二項式定理(Binomial Theorem)

\[\binom{r}{n}=\frac{n!}{r!\left(n-r\right)!}\]

證明

\[Let\ P(n)\ be\ a\ statement\ \left(a+b\right)^n=\sum_{r=0}^n\binom{r}{k}a^rb^{n-r}\ \ \ \ \ where\ \ n\ is\ a\ positive\ integer\]

\[when\ n=1\]

\[L.S.=\left(a+b\right)\]

\[R.S.=\sum_{r=0}^1\binom{1}{r}a^rb^{1-r}=\binom{1}{0}a^0b^{1-0}+\binom{1}{1}a^1b^{1-1}=a+b=L.S.\]

\[P\left(1\right)\ holds\]

\[Assume\ P\left(k\right)\ holds\]

\[i.e.\ \ \ \ \left(a+b\right)^k=\sum_{r=0}^k\binom{k}{r}a^rb^{k-r}\]

\[When\ n=k+1\]

\[\left(a+b\right)^{k+1}=\left(a+b\right)^k\left(a+b\right)\]

\[=\left(\sum_{r=0}^k\binom{k}{r}a^rb^{k-r}\right)\left(a+b\right)\]

\[=\sum_{r=0}^k\binom{k}{r}a^{r+1}b^{k-r}+\sum_{r=0}^k\binom{k}{r}a^rb^{k-r+1}\]

\[=a^{k+1}+\sum_{r=0}^{k-1}\binom{k}{r}a^{r+1}b^{k-r}+\sum_{r=1}^{k-1}\binom{k}{r}a^rb^{k-r+1}+b^{k+1}\]

\[=a^{k+1}+\sum_{r=0}^{k-1}\binom{k}{r}a^{r+1}b^{k-r}+\sum_{r=0}^{k-1}\binom{k}{r+1}a^{r+1}b^{k-r}+b^{k+1}\]

\[=a^{k+1}+\sum_{r=0}^{k-1}\left(\binom{k}{r}a^{r+1}b^{k-r}+\binom{k}{r+1}a^{r+1}b^{k-r}\right)+b^{k+1}\]

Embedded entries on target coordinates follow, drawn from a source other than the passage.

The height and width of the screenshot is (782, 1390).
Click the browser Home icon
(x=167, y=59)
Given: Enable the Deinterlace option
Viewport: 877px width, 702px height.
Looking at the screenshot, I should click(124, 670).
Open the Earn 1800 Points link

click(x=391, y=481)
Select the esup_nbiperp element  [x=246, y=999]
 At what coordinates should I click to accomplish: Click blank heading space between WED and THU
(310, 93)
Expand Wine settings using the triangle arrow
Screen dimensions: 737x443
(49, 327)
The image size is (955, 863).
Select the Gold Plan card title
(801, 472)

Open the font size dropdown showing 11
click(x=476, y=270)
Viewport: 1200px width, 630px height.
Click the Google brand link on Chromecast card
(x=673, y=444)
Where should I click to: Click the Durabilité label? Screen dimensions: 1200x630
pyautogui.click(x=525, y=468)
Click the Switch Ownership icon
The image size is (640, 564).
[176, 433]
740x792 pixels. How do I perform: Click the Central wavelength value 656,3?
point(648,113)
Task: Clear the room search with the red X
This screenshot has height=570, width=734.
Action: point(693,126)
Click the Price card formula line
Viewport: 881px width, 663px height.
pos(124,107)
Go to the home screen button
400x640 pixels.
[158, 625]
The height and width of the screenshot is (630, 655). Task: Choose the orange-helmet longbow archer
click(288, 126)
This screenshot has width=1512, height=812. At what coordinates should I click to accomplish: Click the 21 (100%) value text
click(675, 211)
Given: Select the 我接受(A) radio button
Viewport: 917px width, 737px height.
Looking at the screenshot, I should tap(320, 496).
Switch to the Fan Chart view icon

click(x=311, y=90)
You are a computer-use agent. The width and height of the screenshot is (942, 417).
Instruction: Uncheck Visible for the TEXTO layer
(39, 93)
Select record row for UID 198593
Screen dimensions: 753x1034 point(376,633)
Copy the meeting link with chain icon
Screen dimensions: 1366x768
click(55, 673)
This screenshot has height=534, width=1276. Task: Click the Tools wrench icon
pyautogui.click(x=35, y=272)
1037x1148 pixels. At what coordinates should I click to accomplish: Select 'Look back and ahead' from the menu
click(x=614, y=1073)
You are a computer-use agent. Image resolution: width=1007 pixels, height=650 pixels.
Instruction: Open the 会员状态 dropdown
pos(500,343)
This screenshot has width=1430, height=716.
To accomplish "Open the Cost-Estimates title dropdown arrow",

\[=a^{k+1}+\sum_{r=0}^{k-1}\left(\left(\binom{k}{r}+\binom{k}{r+1}\right)a^{r+1}b^{k-r}\right)+b^{k+1}\]

\[=a^{k+1}+\sum_{r=0}^{k-1}\binom{k+1}{r+1}a^{r+1}b^{k-r}+b^{k+1}\]

\[=a^{k+1}+\sum_{r=1}^{k-1}\binom{k+1}{r}a^rb^{k-r+1}+b^{k+1}\]

\[=\binom{k+1}{0}a^0b^{k-0+1}+\sum_{r=1}^k\binom{k+1}{r}a^rb^{k-r+1}=\sum_{r=0}^k\binom{k+1}{r}a^rb^{\left(k+1\right)-r}\]

\[P\left(k\right)\Rightarrow P\left(k+1\right)\]

\[By\ mathematical\ induction,\ P\left(n\right)\ is\ true\ \]

\[\left(a+b\right)^n=\sum_{r=0}^n\binom{n}{r}a^rb^{n-r}\ \ \ \ \ \ \ where\ \ n\ is\ a\ positive\ integer\]